Nigeria’s fintech unicorn, Moniepoint, has secured $90 million in additional cash to extend its footprints beyond its home country into the UK and Kenya in a capital raise taking its latest funding round to $200 million.
The digital bank, established ten years ago by software engineer and entrepreneur, Tosin Eniolorunda, had earlier sourced $110 million from investors in October 2024 in the first phase of its Series C round.
“We have seen more interest coming slowly from global investors, especially those that have seen other emerging markets, willing to underwrite the African growth story,” Ross Strike, the company’s senior vice president said in an interview according to a Bloomberg report on Tuesday.
Moniepoint plans to deploy the fund to scale up operations in Nigeria expand into UK and Kenya, he added.
Private equity and institutional investors comprising Visa, Alphabet Inc.’s Google Africa Investment Fund, Development Partners International LLP and Leapfrog partook in the round, Mr Strike went further to say.
Moniepoint’s latest capital raise now values the company in excess of $1 billion, though the Moniepoint top executive did not mention the exact valuation.
The company’s offering encompasses payments, banking, and remittance services. Today, it has above 10 million active business and personal banking customers.

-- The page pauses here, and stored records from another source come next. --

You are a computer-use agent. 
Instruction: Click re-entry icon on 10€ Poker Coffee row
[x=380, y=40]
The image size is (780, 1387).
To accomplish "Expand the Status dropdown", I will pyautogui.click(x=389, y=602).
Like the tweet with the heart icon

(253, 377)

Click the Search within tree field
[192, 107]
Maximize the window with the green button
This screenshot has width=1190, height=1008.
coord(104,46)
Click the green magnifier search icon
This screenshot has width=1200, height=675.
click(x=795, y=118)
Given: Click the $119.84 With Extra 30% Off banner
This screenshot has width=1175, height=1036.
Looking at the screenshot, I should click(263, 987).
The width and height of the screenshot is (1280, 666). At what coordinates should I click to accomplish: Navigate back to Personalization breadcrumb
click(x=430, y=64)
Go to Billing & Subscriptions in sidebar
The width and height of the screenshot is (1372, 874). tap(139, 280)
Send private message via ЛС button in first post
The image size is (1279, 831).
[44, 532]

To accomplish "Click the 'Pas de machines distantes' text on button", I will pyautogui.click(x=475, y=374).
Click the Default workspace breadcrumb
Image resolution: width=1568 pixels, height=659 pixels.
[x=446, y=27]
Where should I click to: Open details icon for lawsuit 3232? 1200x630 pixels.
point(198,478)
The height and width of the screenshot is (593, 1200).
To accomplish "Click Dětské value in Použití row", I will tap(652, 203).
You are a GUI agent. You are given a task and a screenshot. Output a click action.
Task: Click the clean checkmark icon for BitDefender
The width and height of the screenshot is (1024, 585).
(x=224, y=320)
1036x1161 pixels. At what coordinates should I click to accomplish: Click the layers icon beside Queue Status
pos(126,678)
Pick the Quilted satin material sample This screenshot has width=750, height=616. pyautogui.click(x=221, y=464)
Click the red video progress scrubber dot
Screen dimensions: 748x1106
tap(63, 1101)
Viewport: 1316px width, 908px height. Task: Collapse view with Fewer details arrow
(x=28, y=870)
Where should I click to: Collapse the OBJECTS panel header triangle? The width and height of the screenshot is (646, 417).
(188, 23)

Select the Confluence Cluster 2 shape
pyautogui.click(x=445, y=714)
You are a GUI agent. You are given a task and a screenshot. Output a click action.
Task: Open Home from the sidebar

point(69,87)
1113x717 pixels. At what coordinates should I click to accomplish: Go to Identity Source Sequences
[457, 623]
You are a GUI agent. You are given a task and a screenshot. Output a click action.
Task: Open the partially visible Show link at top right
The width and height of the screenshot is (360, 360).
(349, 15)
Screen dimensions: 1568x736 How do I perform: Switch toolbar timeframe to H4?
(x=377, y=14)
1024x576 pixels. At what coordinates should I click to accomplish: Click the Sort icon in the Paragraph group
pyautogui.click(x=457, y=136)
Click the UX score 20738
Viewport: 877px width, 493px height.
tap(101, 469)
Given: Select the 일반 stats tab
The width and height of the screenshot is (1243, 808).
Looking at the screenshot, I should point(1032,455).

According to the senior vice president, it processes more than $250 billion in annual transactions, with most revenue coming from Nigeria. Over the medium to long term, Moniepoint aims to operate in five African countries.
As part of its African expansion push, Moniepoint recently got a key regulatory approval to acquire a 78 per cent controlling stake in Nairobi-based Sumac Microfinance Bank Limited in June 2025.
Moniepoint has been a core part of the digital banking wave in Nigeria, powering Africa’s young and fast-growing population’s shift towards technology-driven financial services.
It gained unicorn status – the league of tech-driven start-ups with a minimum valuation of $1 billion – last year after the Series C round.